## WHAT TO DO
**1.** According to the essay about the old car, how old was the writer when they got a driver's license?
**2.** Quote the essay about the old car from "Like my father, his" to "could repair it.".

## EXERCISE PASSAGE
⁂
My Car Finally Kicked The Hubcap

I tempted fate a few weeks ago. After five trips to Sacramento (1,500 miles) and three trips to the mechanic’s shop (dead starter, coolant leak and funky alternator) before and after my father died from lung cancer, I took a final ride in my car to pick up my father’s ashes from the Willow Glen post office. Not surprisingly, my father’s old car made it to the post office and died. Since I choose not to replace the alternator for $700 USD, and the alternator stopped charging the battery, my car finally kicked the hubcap.

Until my father abandoned his old car in my carport in 2007 as a birthday present, I never needed a driver’s license. I took public transit everywhere since I was teenager. Alas, an abandoned car in my carport was a serious lease violation at my apartment complex. (Then and now, the leasing office didn’t care as long the rent was paid.) With the help of an friend from church, we spent 15 minutes each Sunday morning to drive around the neighborhood. I got my driver’s license two months later after two hours of driving time. I was 38-years-old at the time.

Like my father, his old car was a proverbial pain in the ass. Took me four years to find and fix all the things that he neglected to tell me about. Always having at least one major repair job each year that he reluctantly paid for since I kept insisting that he had given me a lemon for my birthday. The final straw came earlier this year. I was driving down the I-5 towards Sacramento when the tire blew out and ripped out the wiring harness. That should have been the kiss of death, but my father re-wired the wiring harness as I drove around in his truck for a week. As my father got sicker with lung cancer, the car started breaking down faster than I could repair it.

Death became inevitable for both of them.

I called AAA and the car was towed home to sit in my carport ass backwards. Another tow truck came out this past weekend to take it away and the driver gave me a check for $265 USD from Pick-N-Pull. A melancholy moment. My poor old car looked sad being towed away with two magnetic red lights on the trunk. I almost cried as much for that old car than I did for my father passing away. Meanwhile I’m getting a ride from a friend in the morning and taking public transit home in the afternoon for work. Within a few weeks, I’m hoping to get another used car in the near future. One with fewer problems.
⁂
(Stored items)
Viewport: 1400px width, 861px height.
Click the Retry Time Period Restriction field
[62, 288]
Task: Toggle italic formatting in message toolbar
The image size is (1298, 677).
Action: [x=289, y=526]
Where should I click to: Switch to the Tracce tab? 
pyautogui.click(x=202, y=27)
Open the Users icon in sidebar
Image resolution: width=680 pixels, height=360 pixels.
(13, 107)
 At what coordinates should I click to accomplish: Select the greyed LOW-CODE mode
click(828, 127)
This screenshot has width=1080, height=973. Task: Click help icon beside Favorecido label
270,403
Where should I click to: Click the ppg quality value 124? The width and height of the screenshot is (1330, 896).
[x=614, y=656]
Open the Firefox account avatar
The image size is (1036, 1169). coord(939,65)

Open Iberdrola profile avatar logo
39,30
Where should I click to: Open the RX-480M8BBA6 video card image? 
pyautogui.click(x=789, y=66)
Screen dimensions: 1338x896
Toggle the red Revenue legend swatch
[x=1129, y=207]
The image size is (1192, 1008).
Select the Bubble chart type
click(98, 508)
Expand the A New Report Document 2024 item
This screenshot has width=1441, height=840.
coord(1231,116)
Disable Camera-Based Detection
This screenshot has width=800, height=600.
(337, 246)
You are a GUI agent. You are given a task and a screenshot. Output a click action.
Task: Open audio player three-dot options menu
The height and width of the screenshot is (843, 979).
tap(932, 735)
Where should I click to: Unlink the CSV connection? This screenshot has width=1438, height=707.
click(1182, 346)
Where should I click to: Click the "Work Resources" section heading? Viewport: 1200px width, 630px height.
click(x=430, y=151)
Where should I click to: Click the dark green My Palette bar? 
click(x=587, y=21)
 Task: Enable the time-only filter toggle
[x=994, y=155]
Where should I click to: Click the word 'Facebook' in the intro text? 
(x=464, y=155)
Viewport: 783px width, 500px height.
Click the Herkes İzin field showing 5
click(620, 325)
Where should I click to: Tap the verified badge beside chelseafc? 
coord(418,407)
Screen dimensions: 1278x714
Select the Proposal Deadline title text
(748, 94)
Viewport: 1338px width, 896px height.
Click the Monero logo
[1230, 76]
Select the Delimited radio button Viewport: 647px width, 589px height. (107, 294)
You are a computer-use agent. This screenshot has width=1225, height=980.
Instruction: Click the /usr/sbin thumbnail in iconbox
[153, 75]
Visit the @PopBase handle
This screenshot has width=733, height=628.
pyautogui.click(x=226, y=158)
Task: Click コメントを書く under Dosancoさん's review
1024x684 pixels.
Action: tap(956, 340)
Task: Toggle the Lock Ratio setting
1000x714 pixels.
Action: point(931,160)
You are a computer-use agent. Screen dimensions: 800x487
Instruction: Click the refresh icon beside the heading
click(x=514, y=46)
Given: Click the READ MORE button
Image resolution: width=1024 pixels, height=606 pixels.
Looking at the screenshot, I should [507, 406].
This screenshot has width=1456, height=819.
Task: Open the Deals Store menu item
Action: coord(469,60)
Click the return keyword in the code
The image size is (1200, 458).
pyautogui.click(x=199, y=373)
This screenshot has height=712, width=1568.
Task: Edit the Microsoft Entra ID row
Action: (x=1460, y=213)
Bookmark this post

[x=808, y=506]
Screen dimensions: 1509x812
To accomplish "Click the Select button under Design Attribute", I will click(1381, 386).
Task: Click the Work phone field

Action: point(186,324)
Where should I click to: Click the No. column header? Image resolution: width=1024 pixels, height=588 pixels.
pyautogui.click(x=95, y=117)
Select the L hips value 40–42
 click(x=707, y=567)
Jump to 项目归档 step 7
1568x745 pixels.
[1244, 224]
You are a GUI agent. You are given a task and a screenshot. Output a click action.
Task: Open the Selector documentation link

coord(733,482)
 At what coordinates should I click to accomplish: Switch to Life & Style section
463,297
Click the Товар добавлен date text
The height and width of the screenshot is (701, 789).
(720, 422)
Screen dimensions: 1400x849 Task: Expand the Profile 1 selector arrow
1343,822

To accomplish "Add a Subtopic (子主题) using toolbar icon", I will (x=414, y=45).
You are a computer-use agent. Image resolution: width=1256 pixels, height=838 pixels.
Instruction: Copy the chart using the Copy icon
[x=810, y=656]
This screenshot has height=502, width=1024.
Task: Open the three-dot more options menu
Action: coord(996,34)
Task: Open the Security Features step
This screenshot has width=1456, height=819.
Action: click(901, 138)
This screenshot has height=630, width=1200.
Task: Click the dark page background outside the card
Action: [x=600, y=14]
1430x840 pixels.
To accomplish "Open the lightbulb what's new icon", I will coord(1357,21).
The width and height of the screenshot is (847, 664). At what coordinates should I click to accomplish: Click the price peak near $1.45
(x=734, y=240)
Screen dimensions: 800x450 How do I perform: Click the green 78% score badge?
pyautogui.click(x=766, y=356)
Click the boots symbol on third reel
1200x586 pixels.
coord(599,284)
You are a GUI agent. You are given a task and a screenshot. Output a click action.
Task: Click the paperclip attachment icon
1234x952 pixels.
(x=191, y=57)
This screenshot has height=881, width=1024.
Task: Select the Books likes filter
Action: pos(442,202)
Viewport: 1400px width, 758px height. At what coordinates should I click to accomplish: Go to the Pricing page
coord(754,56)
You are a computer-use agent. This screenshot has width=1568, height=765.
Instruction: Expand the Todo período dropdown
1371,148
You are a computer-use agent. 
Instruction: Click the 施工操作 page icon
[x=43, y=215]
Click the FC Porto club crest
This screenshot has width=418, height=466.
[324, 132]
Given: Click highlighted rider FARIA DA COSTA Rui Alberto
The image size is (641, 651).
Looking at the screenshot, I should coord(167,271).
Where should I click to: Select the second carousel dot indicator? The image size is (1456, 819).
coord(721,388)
⁂
## OUTPUTS FOR THE TASKS
**1.** 38 years old.

**2.**
Like my father, his old car was a proverbial pain in the ass. Took me four years to find and fix all the things that he neglected to tell me about. Always having at least one major repair job each year that he reluctantly paid for since I kept insisting that he had given me a lemon for my birthday. The final straw came earlier this year. I was driving down the I-5 towards Sacramento when the tire blew out and ripped out the wiring harness. That should have been the kiss of death, but my father re-wired the wiring harness as I drove around in his truck for a week. As my father got sicker with lung cancer, the car started breaking down faster than I could repair it.